Entries supplied:
-.-.-
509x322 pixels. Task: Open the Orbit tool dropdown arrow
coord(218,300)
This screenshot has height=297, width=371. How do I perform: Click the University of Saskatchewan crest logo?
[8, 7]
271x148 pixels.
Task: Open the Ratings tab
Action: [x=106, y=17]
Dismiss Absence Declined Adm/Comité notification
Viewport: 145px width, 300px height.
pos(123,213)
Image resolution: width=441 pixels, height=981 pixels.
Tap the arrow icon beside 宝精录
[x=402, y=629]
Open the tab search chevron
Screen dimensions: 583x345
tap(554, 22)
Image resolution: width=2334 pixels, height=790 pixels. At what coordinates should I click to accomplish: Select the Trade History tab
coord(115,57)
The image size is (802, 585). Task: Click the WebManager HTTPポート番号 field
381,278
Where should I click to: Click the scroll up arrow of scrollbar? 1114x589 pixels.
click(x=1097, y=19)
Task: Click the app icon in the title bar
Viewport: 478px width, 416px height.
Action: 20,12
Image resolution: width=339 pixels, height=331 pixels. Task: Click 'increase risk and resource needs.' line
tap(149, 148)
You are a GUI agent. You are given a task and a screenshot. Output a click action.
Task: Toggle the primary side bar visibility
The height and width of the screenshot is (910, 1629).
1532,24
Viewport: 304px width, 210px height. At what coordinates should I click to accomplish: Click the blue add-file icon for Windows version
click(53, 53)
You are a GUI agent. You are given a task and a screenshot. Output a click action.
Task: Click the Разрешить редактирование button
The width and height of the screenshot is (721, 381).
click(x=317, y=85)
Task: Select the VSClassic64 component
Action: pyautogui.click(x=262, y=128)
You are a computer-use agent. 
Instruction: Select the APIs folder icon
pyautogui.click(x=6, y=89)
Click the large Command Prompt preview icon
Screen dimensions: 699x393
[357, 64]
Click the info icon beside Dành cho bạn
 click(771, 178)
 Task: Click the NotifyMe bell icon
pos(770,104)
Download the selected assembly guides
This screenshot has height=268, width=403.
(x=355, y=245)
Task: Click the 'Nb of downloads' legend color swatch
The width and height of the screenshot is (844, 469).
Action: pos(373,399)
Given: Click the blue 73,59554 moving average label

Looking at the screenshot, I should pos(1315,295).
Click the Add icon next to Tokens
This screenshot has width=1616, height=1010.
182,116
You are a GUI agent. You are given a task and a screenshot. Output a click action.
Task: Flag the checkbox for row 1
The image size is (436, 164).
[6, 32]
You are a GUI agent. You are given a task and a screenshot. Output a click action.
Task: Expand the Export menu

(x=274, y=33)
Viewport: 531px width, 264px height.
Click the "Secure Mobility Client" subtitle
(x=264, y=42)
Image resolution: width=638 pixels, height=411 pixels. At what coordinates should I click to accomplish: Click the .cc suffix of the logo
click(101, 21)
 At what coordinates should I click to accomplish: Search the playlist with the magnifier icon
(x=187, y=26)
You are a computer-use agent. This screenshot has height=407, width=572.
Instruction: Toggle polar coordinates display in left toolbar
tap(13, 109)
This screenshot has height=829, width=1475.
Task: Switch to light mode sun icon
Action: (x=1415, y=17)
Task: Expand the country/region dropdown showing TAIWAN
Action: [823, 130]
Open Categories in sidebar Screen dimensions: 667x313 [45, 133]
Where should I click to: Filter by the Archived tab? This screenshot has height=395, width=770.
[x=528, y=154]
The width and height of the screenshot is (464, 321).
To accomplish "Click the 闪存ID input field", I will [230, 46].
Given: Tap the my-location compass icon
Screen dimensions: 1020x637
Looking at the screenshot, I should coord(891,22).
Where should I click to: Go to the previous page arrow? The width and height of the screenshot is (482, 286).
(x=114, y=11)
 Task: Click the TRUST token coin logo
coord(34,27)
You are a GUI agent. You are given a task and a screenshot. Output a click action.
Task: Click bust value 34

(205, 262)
-.-.-
What is required: Extract every line of the data above that contains the string "icon". Case counts.

Result of the exercise:
Tap the arrow icon beside 宝精录
Task: Click the app icon in the title bar
Viewport: 304px width, 210px height. At what coordinates should I click to accomplish: Click the blue add-file icon for Windows version
Instruction: Select the APIs folder icon
Click the large Command Prompt preview icon
Click the info icon beside Dành cho bạn
 Task: Click the NotifyMe bell icon
Click the Add icon next to Tokens
 At what coordinates should I click to accomplish: Search the playlist with the magnifier icon
Task: Switch to light mode sun icon
Given: Tap the my-location compass icon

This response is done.